[Given instruction] Rewrite every line of the material below, changing "button" to "tab" wherever it occurs and leaving everything else unchanged. Omit the pictures from your answer.

[Data shown]
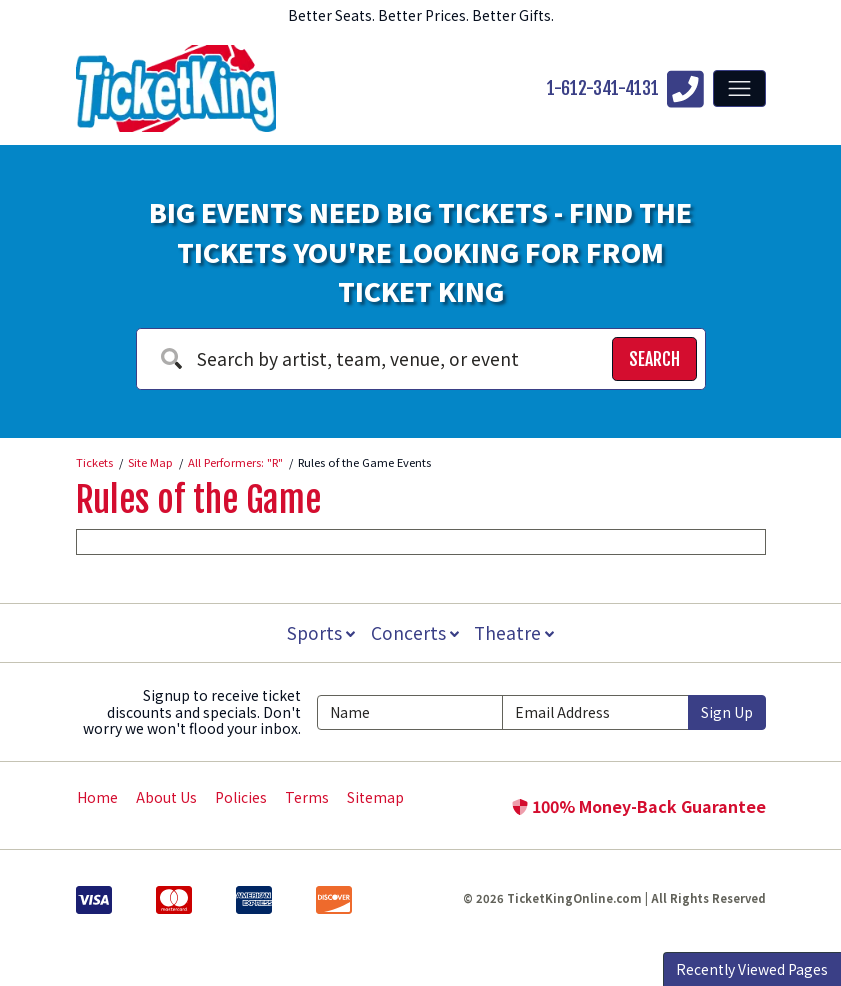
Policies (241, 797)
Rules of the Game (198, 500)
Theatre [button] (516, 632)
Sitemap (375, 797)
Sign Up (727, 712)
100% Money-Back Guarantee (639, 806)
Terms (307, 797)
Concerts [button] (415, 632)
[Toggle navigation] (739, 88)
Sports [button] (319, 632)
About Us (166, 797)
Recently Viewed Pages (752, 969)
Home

[Written reply]
Policies (241, 797)
Rules of the Game (198, 500)
Theatre [tab] (516, 632)
Sitemap (375, 797)
Sign Up (727, 712)
100% Money-Back Guarantee (639, 806)
Terms (307, 797)
Concerts [tab] (415, 632)
[Toggle navigation] (739, 88)
Sports [tab] (319, 632)
About Us (166, 797)
Recently Viewed Pages (752, 969)
Home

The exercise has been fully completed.